▸ **Challenge**:
Pull out each line of the listing below that contains the string "with".

* START Entries *

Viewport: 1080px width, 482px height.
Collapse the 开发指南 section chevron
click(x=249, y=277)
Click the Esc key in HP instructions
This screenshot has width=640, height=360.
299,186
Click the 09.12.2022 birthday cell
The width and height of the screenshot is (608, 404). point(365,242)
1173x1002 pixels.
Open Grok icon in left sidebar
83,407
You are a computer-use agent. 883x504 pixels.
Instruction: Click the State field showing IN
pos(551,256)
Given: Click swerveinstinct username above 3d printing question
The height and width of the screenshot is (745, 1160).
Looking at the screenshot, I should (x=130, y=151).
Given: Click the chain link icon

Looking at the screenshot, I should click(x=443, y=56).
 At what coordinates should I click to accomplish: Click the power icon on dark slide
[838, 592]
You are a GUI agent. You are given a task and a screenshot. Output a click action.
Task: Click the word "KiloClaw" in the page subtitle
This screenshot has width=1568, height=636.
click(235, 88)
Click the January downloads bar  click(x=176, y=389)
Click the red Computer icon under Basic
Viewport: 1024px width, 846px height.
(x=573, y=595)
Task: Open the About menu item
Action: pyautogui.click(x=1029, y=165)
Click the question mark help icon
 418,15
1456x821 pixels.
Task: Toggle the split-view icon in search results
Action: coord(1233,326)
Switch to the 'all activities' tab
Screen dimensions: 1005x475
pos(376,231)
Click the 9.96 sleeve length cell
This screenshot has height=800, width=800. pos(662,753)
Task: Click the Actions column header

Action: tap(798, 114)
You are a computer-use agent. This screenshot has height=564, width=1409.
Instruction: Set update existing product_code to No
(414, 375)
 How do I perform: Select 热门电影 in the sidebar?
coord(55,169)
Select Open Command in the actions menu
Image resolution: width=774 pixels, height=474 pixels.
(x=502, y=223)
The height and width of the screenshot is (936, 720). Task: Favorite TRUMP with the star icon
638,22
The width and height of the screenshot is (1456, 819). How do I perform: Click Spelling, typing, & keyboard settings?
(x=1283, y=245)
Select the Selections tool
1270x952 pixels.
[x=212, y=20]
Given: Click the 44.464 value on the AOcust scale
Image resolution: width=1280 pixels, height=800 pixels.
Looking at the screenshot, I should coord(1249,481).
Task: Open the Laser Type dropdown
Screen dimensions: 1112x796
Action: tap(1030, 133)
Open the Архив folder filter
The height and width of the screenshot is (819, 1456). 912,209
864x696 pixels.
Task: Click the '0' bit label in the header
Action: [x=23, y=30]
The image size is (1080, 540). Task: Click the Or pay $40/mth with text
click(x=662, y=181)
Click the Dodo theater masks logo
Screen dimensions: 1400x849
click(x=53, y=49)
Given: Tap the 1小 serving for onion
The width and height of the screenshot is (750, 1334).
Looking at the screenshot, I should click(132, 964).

* END Entries *

▸ **Answer to this problem**:
The height and width of the screenshot is (936, 720). Task: Favorite TRUMP with the star icon
The image size is (1080, 540). Task: Click the Or pay $40/mth with text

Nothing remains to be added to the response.